╭─ Selected extract
Arab News

UN’s Yemen envoy unlikely to deliver a miracle in Stockholm

- MOHAMED CHEBARO

After fruitless meetings in Sanaa, Muscat, Riyadh, Geneva and Kuwait, will the Yemen peace talks in Stockholm be any different? Despite a different UN special envoy to Yemen, and a new drive by the internatio­nal community to settle the conflict, the talks in Sweden are unlikely to yield much.

Martin Griffiths, the new UN envoy, will try his luck but the situation on the ground remains unchanged and therefore I doubt the Iran-aligned Houthis are in the mood to yield to power-sharing or to equal representa­tion in a united and peaceful Yemen that will coexist and cooperate with its neighbors.
╰─
╭─ Data listing
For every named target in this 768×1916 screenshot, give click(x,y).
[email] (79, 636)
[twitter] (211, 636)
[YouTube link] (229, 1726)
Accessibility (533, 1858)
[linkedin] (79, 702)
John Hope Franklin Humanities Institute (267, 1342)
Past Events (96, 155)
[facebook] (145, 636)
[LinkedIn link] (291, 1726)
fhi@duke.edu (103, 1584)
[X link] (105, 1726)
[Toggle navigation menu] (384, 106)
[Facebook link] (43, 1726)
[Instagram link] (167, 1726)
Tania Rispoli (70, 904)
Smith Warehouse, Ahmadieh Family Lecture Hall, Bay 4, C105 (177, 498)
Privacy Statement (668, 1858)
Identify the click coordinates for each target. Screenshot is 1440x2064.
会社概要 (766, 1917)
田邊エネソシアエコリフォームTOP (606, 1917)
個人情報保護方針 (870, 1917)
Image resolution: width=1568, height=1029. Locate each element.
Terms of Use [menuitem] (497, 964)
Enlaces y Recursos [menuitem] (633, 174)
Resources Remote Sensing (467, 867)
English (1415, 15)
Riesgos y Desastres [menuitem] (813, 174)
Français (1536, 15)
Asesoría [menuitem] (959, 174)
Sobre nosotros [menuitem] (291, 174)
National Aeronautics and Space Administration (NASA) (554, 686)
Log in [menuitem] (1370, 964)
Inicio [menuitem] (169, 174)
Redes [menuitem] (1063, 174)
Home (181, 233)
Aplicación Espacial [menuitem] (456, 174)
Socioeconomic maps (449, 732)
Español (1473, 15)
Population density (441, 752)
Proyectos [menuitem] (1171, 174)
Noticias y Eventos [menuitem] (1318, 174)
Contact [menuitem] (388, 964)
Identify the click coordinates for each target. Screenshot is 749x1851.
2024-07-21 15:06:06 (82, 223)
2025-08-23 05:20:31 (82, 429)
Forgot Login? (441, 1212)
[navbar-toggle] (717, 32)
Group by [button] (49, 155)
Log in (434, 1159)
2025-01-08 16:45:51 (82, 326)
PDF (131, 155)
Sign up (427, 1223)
╰─
What you have to do. From the opinion piece on the Yemen peace talks in Stockholm, reproduce word for word the passage starting at "After fruitless meetings" and ending at "with its neighbors.".

Answer for the task.
After fruitless meetings in Sanaa, Muscat, Riyadh, Geneva and Kuwait, will the Yemen peace talks in Stockholm be any different? Despite a different UN special envoy to Yemen, and a new drive by the internatio­nal community to settle the conflict, the talks in Sweden are unlikely to yield much.

Martin Griffiths, the new UN envoy, will try his luck but the situation on the ground remains unchanged and therefore I doubt the Iran-aligned Houthis are in the mood to yield to power-sharing or to equal representa­tion in a united and peaceful Yemen that will coexist and cooperate with its neighbors.